Chairman's Desk

Two crises. One message. Only one rang true. In crisis management words matter — but only if they are conveyed with passion and concern

Earlier this month, after the tragic crash of flight AI171 in Ahmedabad, India, en route to London, Gatwick, Air India CEO Campbell Wilson said what needed to be said.

He “first and most importantly” expressed “deep sorrow,” stated that the airline would be “focused entirely on the needs of our passengers, crew members, their families and loved ones,” and calmly relayed all the known facts available at that early stage.

The remarks should have elicited no reaction beyond solemn respect. At that moment, attention should have been squarely fixed on the devastation facing the families and the urgent investigation into what could have caused such a tragedy.

But many observers noticed Wilson’s words sounded familiar. Too familiar.

In fact, they were nearly identical to those delivered by American Airlines CEO Robert Isom just five months earlier — after the collision of Flight AE5342 with a U.S. military helicopter over the Potomac River. Strip away the specific details of each incident, and what remains is a speech duplicated line for line. Wilson’s remarks weren’t just reminiscent of Isom’s — they were a carbon copy. In short: they were stolen.

For such a blatant, unforced error, for such a galling lapse in judgment, one might have expected heads to roll or, at the very least, a formal apology to be issued.

But nothing of the sort transpired. Wilson wasn’t fired. The airline didn’t face a media firestorm. Public reaction was relatively muted. The story barely registered outside the echo chamber of PR professionals and a handful of journalists.

And that’s what makes this episode so revealing: crisis communication — and communications more broadly — is being reshaped.

We are witnessing an uptick in copycat messaging from business and political leaders. Just last week, Hill Times reporter Stuart Benson highlighted that Prime Minister Mark Carney’s statement responding to U.S. military strikes on Iranian nuclear sites bore an uncanny resemblance to the one released hours earlier by British Prime Minister Keir Starmer. Maybe it’s a case of shared perspective. But the alignment in tone, cadence, and structure stretched the limits of coincidence.

Yet again, like Wilson, Carney didn’t pay a heavy reputational price.

Why? Because audience expectations have shifted.

In an age where AI tools can churn out polished boilerplate in seconds, we’ve grown more tolerant of prepackaged language. We’ve started to accept a kind of functional blandness. As long as the boxes are ticked, no one’s — seemingly — overly concerned about whether the words were borrowed. Originality is overrated.

But that’s precisely why the Air India case matters.

Because plagiarism wasn’t the CEO’s only problem. As many on social media noted, the CEO’s tone was flat, detached, robotic. And that’s what made it stand out in the first place. When you watch the side-by-side video comparisons of the two men delivering virtually the same message, a study in language theft turns out to also be a study in the importance of delivery.

One CEO conveys passion and concern.
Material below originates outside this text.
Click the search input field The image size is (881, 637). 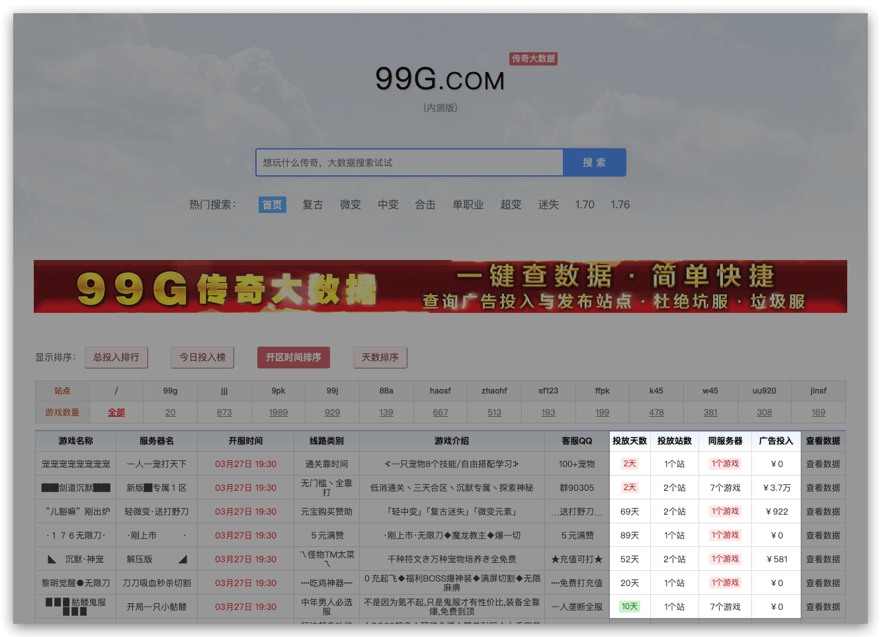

The other looked like he was reading terms and conditions. You can hear and feel the difference.

And that’s the lesson.

In a crisis, words matter — but only if they’re felt.

The public doesn’t just want a response; they want a response that feels worthy of the moment. That means sincerity, presence, and emotional intelligence.

Because crises are always human. They involve human failure, human suffering, and human stakes. And that means the response must do more than tick the boxes. It has to sound like it comes from a human, too.

There is a reason we reach for those hallmark cards. While the prefabricated message inside is tender and invariably clichéd, it says, again, what needs to be said. And yet, the card means almost nothing unless the handwritten note inside delivers a more genuine, personalized sentiment.

Unless the pre-written message serves only as inspiration for the real thing.

Originality may be overrated in everyday communication. But in those high-stakes moments when trust is tested and emotions are raw — it matters more than ever. A crisis is one of those moments. And leaders would do well to remember: people don’t just want to hear the right words. They want to know you mean them.

This article first appeared in Toronto Star on June 29, 2025.